I don't really need to know or care what classifies as a "statement", but I do need to parse for function declarations. So even if it looks like a while loop and I don't have a rule for a while loop, can I match a "generic statement rule" and just get the content some how?
Using a catchall rule I am able to do the "generic text" part fine, but in script mode I'm less successful, I tried pulling off nested modes where I set an 'IN FUNCTION' mode, but kept running into road blocks.

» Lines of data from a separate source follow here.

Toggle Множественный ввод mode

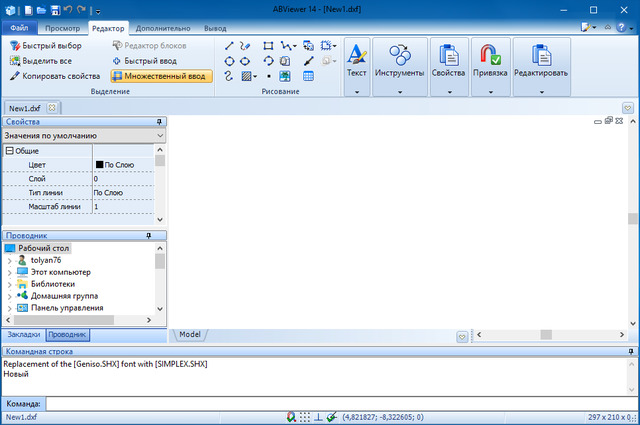161,75
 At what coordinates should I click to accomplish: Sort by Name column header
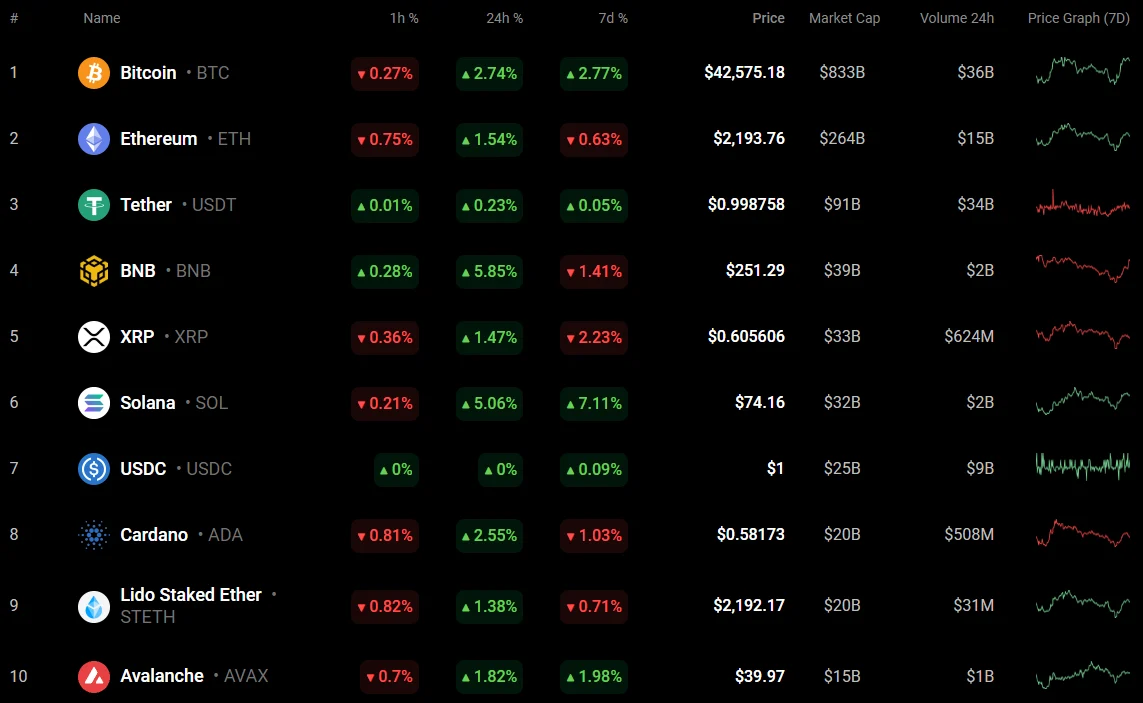coord(102,18)
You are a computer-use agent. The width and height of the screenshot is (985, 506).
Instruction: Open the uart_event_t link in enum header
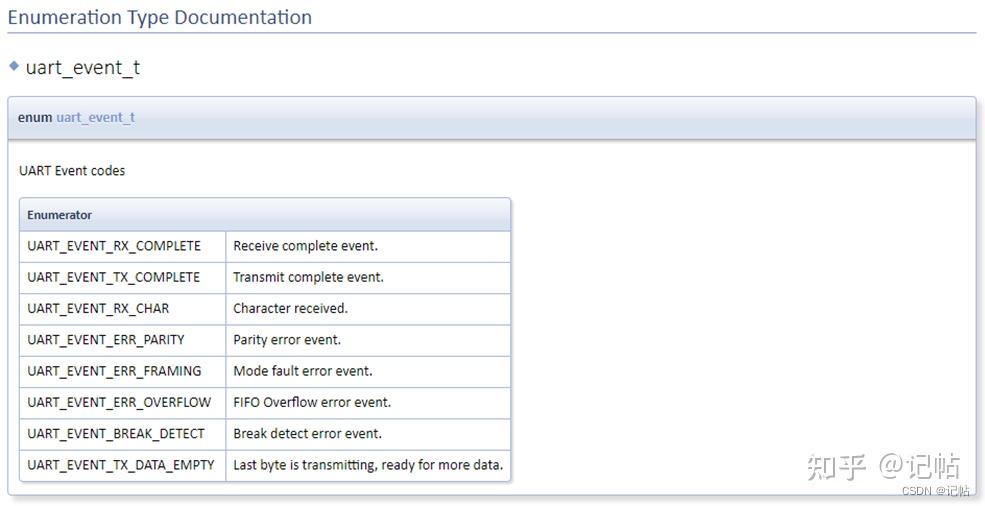pyautogui.click(x=95, y=117)
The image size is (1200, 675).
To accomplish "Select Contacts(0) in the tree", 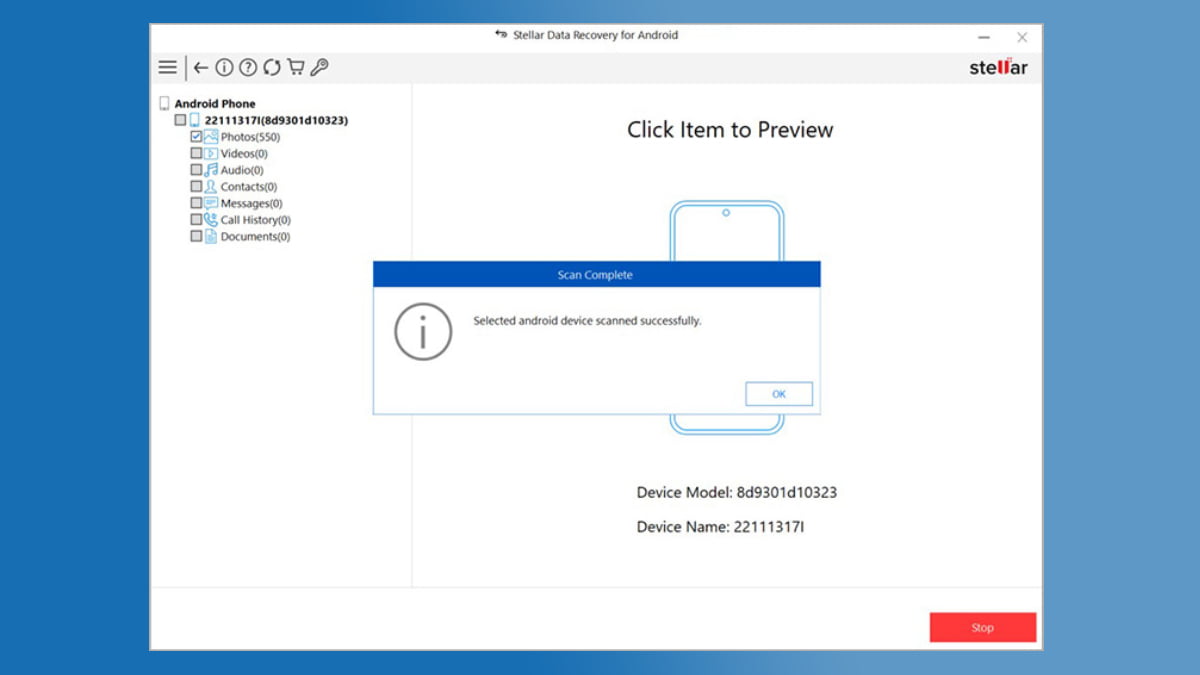I will tap(248, 187).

For example, when inside a statement
within my functionDeclaration
, how can I match everything until the end function
. Furthermore, how can I just match a "generic" statement, such that I do not ever need statement types like emptyStatement
or assignmentStatement
. Even if it just becomes a big "script code blob" that's fine with me.
Where I am so far:
My Grammar:
parser grammar ExprParser;
options { tokenVocab=ExprLexer; }
file
: block* EOF
;
block
: textBlock+
| script
;
textBlock
: HtmlDtd
| GenericText
| ScriptEnd
;
script
: topStatement+
| statement
;
topStatement
: functionDeclaration
;
functionDeclaration
: FunctionStart Ident L_PAREN R_PAREN statement* FunctionEnd
;
statement
: assignmentStatement
| emptyStatement
;
assignmentStatement
: Ident ASSIGNTO Ident SEMICOLON
;
emptyStatement
: SEMICOLON
;
My Lexer
lexer grammar ExprLexer;
channels { Comments, SkipChannel }
SeaWhitespace: [ \t\r\n\f]+ -> channel(HIDDEN);
HtmlDtd: '<!' .*? '>';
ScriptStart: SCRIPT_START_FRAGMENT -> channel(SkipChannel), pushMode(SCRIPT);
// Catch all text
GenericText : . ;
mode SCRIPT;
ScriptEnd :'%' '>' -> channel(SkipChannel), popMode;
ScriptWhitespace : [ \t\r\n\f]+ -> channel(SkipChannel);
// Comments begin with single quote
ScriptSingleLineComment: '\'' -> channel(SkipChannel), pushMode(SingleLineCommentMode);
FunctionStart : FUNCTION_START_FRAGMENT;
FunctionEnd : FUNCTION_END_FRAGMENT;
Ident : ID;
COMMA : ',';
SEMICOLON : ';';
L_PAREN : '(';
R_PAREN : ')';
ASSIGNTO : '=';
mode SingleLineCommentMode;
Comment: ~[\r\n?]+ -> channel(Comments);
CommentEnd: [\r\n] -> channel(SkipChannel), popMode; // exit from comment.
// Fragments
fragment ID: [a-zA-Z0-9_\u0080-\ufffe]+;
fragment NameString: [a-zA-Z_\u0080-\ufffe][a-zA-Z0-9_\u0080-\ufffe]*;
fragment SCRIPT_START_FRAGMENT : '<%';
fragment SCRIPT_END_FRAGMENT : '%>';
fragment FUNCTION_START_FRAGMENT : 'function';
fragment FUNCTION_END_FRAGMENT : 'end function'; // Space is required here
Some test strings
<! tagsIknow >
<tagsIdontknowbutwant>
<%
function xxx() 'this is a comment
x = y;
a = 1;
;
;
end function
a = 1;
b = 2;
%>
randomtext
<%
'another script
x = 3; 'inline comment again
%>
The kind of script I want to work with
blah
<%
function xxx()
while (true) ' notice I have no rule for a while loop
get me everything in here verbatim except for comments ' this ideally is trimmed
endwhile
end function ' I want everything until the 'end function' keyword, basically
%>
more generic text
EDIT:
My goal is for input like this
text1
<%
arbitrary script lines1
arbitrary script lines2
function x(a,b)
arbitrary script body containing anything
end function
arbitrary script lines3 again
%>
plain text
<%
arbitrary script lines4 again
function y()
different function body
end function
%>
So I get this:
PLAIN_TEXT_BLOB (matching TEXT1)
SCRIPT_BLOB (matching script lines 1 & 2 together)
FUNCTION
name: x
params: [a, b]
body: SCRIPT_BLOB (containing the body)
SCRIPT_BLOB (matching line 3)
PLAIN_TEXT_BLOB (matching 'plain text')
SCRIPT_BLOB (matching line 4)
FUNCTION
name: y
params: []
body: SCRIPT_BLOB (containing the body)
EOF
So in theory just three "types", plain texts, script objects (multiple lines), and functions (which themselves contain some params and a single script object)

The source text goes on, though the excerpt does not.